2. It is possible to have fewer peaks in the carbon spectrum, but not more. Please check the ¹³C NMR data and spectrum of 6e. It should be wrong.

The ¹³C NMR data and spectrum of 6e were checked and corrected. There are 17 peaks of non-equivalent ¹³C.

3. 5a-5d are hydrochlorides, but 6e-6h are free form. There is no problem to do docking using free form. But no compound can get both hydrochloride and free form. Without comparison, we do not know whether the two forms of the same compound have an impact on cell activity.

We agreed that comparison of two forms would be a better way to completely estimate an impact on cell activity. Unfortunately, at this step we are not able to obtain both hydrochloride and free form of the same substance. Anyway, both in vitro and in silico assays were performed to assess the opportunities for further possible applications of the described structures in the design of candidates in neuroprotective agents.

Reviewer 3 Report

Oleg N. Chupakhin  et al., reporting a manuscript entitled 'ndolyl-derived 4H-Imidazoles: PASE Synthesis, Molecular Docking and in vitro Cytotoxicity Assay'. In this manuscript authors disclosing the new strategy of nucleophilic substitution of hydrogen (SN H) was first applied for the metal-free C-H/C-H coupling reactions of 4H-imidazole 3-oxides with indoles. As a result, a series of novelbifunctional azaheterocyclic derivatives were obtained in yields up to 95%. In silico experiments on the molecular docking were performed to evaluate the binding possibility of the synthesized small azaheterocyclic molecules to the selected biotargets (BACE1, BChE, CK1δ, AChE) associated with the pathogenesis of neurodegenerative diseases.

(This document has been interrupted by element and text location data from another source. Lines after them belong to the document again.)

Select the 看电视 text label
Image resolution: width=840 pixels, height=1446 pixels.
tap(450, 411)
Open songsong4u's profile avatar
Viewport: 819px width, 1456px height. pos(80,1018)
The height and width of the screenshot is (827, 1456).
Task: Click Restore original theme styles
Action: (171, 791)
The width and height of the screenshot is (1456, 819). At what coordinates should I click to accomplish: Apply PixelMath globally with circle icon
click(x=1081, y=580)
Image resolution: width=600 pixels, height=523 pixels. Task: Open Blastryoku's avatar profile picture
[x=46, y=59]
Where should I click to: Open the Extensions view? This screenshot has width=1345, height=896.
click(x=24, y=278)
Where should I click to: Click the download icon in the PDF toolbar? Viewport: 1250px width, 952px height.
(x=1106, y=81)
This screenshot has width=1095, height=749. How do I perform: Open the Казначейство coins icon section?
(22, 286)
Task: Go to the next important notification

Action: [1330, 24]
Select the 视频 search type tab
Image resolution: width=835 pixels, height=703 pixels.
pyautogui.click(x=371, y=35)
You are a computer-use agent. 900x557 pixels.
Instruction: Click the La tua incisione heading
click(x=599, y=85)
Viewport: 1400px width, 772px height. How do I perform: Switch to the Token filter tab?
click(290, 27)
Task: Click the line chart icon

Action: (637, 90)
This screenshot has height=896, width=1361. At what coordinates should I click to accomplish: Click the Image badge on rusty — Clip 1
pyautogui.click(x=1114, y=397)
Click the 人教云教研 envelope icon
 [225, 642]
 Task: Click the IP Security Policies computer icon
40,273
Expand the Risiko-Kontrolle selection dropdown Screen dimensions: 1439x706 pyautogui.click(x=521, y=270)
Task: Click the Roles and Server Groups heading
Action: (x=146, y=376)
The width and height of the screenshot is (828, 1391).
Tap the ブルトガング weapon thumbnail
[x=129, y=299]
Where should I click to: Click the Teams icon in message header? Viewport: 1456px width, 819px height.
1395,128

I believe this manuscript is well written and the results and experimental section agreed to be accepted for publication.

Author Response

Oleg N. Chupakhin  et al., reporting a manuscript entitled 'Indolyl-derived 4H-Imidazoles: PASE Synthesis, Molecular Docking and in vitro Cytotoxicity Assay'. In this manuscript authors disclosing the new strategy of nucleophilic substitution of hydrogen (SN H) was first applied for the metal-free C-H/C-H coupling reactions of 4H-imidazole 3-oxides with indoles. As a result, a series of novel bifunctional azaheterocyclic derivatives were obtained in yields up to 95%. In silico experiments on the molecular docking were performed to evaluate the binding possibility of the synthesized small azaheterocyclic molecules to the selected biotargets (BACE1, BChE, CK1δ, AChE) associated with the pathogenesis of neurodegenerative diseases.

I believe this manuscript is well written and the results and experimental section agreed to be accepted for publication.

We are very pleased to receive these positive comments on our manuscript. We thank the referee for the kind assessment of our work.